> [Assigned task] Copy the line containing "Where should I click to: Select the Produkt", then all lines after it up to and including the final line of the material, exactly and without additions.

> [Available records]
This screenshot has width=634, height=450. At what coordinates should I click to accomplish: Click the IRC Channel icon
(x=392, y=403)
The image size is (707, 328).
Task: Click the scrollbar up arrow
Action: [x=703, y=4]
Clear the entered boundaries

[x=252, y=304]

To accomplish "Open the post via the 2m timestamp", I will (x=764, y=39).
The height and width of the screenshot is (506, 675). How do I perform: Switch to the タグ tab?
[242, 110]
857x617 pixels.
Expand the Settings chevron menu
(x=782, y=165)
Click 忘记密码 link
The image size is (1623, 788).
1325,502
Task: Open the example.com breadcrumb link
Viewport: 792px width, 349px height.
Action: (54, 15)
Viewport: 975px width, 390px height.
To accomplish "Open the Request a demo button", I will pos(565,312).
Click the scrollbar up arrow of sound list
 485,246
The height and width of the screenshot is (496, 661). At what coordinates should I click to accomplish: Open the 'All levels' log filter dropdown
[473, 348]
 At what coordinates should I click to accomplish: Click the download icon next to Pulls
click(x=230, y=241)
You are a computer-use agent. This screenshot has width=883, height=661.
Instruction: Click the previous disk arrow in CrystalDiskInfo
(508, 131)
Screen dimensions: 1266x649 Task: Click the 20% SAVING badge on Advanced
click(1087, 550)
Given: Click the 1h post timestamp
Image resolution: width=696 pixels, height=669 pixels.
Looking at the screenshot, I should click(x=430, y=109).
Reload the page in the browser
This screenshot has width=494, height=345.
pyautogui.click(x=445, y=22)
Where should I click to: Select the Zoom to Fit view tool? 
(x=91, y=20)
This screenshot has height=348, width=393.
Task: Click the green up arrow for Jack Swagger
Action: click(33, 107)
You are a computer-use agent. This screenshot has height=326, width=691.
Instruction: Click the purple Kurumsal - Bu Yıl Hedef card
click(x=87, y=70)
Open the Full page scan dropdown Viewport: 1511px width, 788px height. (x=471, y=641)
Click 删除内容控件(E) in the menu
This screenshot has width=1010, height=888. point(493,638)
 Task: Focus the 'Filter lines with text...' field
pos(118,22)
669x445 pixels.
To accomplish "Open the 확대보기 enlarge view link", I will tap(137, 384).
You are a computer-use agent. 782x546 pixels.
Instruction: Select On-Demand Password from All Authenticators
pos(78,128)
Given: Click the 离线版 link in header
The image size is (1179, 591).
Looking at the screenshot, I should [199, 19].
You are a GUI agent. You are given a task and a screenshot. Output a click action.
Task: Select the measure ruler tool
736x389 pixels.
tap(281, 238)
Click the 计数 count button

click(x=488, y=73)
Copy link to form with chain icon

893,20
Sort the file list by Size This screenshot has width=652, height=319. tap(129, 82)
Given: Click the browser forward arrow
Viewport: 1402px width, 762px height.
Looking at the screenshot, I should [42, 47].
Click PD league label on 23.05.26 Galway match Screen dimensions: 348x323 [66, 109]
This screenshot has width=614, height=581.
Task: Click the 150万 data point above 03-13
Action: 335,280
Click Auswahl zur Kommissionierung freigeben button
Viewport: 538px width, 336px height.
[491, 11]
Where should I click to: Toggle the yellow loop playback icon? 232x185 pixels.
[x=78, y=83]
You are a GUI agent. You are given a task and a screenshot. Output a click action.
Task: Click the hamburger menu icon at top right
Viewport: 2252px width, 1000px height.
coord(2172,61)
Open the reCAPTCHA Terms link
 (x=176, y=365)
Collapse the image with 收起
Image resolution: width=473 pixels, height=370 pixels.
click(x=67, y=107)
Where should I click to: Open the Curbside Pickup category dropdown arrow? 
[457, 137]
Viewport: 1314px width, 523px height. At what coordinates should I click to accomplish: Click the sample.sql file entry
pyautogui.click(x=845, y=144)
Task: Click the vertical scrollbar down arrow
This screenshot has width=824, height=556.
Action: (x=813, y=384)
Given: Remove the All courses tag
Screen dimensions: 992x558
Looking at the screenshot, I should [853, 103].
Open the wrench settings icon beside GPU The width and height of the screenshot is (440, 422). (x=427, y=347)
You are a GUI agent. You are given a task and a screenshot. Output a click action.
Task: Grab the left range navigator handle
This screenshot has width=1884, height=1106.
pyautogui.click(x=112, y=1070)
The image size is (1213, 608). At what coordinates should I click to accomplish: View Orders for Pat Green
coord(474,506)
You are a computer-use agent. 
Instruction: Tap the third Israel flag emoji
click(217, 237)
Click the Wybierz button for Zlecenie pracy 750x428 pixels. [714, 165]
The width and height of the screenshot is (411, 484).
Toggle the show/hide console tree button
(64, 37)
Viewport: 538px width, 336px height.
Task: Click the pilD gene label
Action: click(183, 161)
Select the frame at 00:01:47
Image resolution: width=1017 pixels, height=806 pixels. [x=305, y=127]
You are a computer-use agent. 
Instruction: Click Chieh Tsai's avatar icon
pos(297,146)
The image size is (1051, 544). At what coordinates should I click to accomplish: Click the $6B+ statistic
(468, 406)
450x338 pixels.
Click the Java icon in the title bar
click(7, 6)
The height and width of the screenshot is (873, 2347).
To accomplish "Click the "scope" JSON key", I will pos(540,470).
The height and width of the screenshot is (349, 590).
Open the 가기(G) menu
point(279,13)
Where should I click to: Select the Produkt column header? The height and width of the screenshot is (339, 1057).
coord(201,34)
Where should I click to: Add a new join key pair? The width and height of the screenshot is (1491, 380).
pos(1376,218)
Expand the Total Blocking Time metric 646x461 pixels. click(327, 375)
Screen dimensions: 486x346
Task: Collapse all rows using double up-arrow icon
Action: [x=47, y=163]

> [Output of the task]
Where should I click to: Select the Produkt column header? The height and width of the screenshot is (339, 1057).
coord(201,34)
Where should I click to: Add a new join key pair? The width and height of the screenshot is (1491, 380).
pos(1376,218)
Expand the Total Blocking Time metric 646x461 pixels. click(327, 375)
Screen dimensions: 486x346
Task: Collapse all rows using double up-arrow icon
Action: [x=47, y=163]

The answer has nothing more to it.